Blood drips from my split knuckles onto the pristine surface below. I flex my fingers, feeling the sting of broken skin, the throb of what might be a fracture in my right hand. Worth it. Absolutely worth it for the satisfaction of feeling Jason Martinez’s face beneath my fist, for the sound of his head hitting the ice, for the momentary silencing of that poisonous mouth.
Coach stands on the bench, arms crossed, expression thunderous. My teammates watch from a distance—some concerned, others oddly impressed. The officials huddle around the replay monitor, determining my fate. Across the ice, Jason sits in the visitors’ penalty box, holding a towel to his bloodied face, Miami’s trainer attending to him.
None of it seems particularly real. Just images flickering at the edges of my consciousness while my mind keeps replaying everything Martinez threw my way.
Carter, your girl’s still got that thing she does with her tongue. Remember to thank me for teaching her that before you came along. Couldn’t resist when she begged for it in Seattle.
And.
That mouth of hers is still good for one thing, and it isn’t all that grammar bullshit. Didn’t take much to get her back where she belongs. On her knees, looking up at me.
Finally, the words that broke my control.
Hey Carter, you know what’s funny? While you were playing in San Jose, I was playing between her legs. How’s it feel knowing every time you kiss her you’re tasting where I finished in Seattle? Always loved how desperate you second-string guys are for my leftovers.
They hit like a physical blow, each syllable a knife twisting in my gut. Time slowed to a crawl, the roar of the crowd fading to white noise.
How fucking dare he take my moments with Elliot and twist them. Everything between us had been raw, profound, sacred. Something I’d never experienced before her.

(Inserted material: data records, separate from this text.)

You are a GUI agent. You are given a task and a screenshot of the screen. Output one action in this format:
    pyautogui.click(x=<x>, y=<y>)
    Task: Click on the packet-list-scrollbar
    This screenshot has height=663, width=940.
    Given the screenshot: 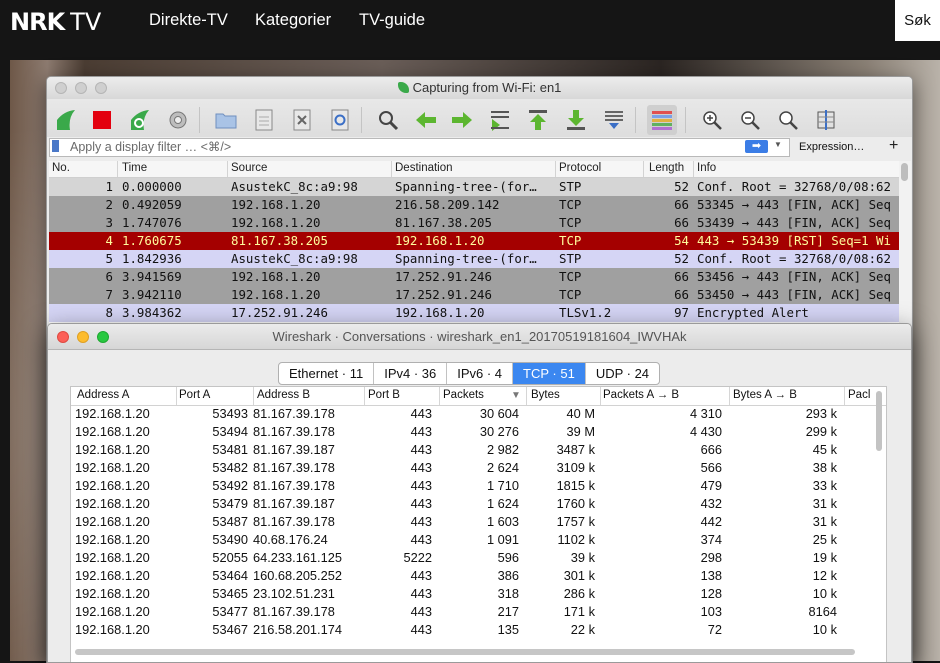 What is the action you would take?
    pyautogui.click(x=905, y=242)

Something I’d never even considered doing until that night, when her pleasure had become more important than anything else.

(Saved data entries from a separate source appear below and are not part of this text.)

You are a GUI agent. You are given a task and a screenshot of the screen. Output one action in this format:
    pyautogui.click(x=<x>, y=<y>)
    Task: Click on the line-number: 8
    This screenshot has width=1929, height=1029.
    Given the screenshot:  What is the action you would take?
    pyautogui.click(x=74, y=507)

Three weeks of discipline, of channeling my heartbreak into hockey, of maintaining focus despite his constant targeting—all obliterated in the face of those words.
I’m not sorry. Should be, probably. Professional athletes are supposed to have thicker skin, supposed to let trash talk roll off like water. But some lines can’t be crossed. Some things can’t be forgiven.
The officials skate over, decision made. Game misconduct for both of us. Automatic suspension pending league review. I’m escorted down the tunnel while the crowd’s reaction washes over me in waves—boos for Jason, cheers for me, the general bloodlust of twenty thousand people who came for hockey and got a gladiatorial spectacle instead.
The locker room is empty when I arrive, the rest of the team still on the ice with five minutes left in a tied playoff game. The silence grows heavier, broken only by the methodical movements of the trainer examining my hand.
“Might be broken,” he says, probing my swollen knuckles. “Need X-rays to be sure.”
I nod, barely registering the pain. Physical discomfort is nothing compared to the hollow ache that’s been my constant companion since Elliot left for Seattle. Since she chose fear over us. Since she walked away from something that had barely begun but already felt more significant than anything I’d experienced before.
The locker room door bangs open, Coach entering with the fury of a brewing storm.
“What the hell was that?” he demands, voice deadly quiet. “After all our discussions about discipline. After all your promises to keep it professional.”
“He crossed a line,” I say simply.
“There are no lines in playoff hockey! Just points on the scoreboard!” Coach paces in front of me. “Whatever Martinez said, whatever bullshit he was spewing, you cost your team by taking the bait.”
I meet his gaze steadily. “Some things matter more than hockey.”
Coach stops pacing, studying me with narrowed eyes. “Elliot Waltman matters more? Is that it?”
“Yes.” No hesitation. No qualification.
He sighs, anger deflating into something more like exhaustion. “You’re looking at a suspension, Carter. Probably multiple games. Possibly the rest of the series depending on how the disciplinary committee feels.”
“I know.”
“And that doesn’t bother you? The fact that you’ve potentially cost us our playoff run because you couldn’t control your temper?”
It should bother me. Hockey has been the center of my life for as long as I can remember. The thing that defined me, shaped me, gave purpose to my days.
But in the weeks without Elliot—without her sharp wit, her careful smile, the quiet intensity she brings to everything—has clarified something I’d been slow to recognize: hockey isn’t enough anymore. Maybe it never was.
“I’m sorry I let the team down,” I say finally. “But I’m not sorry I hit him.”
Coach studies me for a long moment, then drops onto the bench beside me. “What did he say? Must have been pretty bad to make you snap like that.”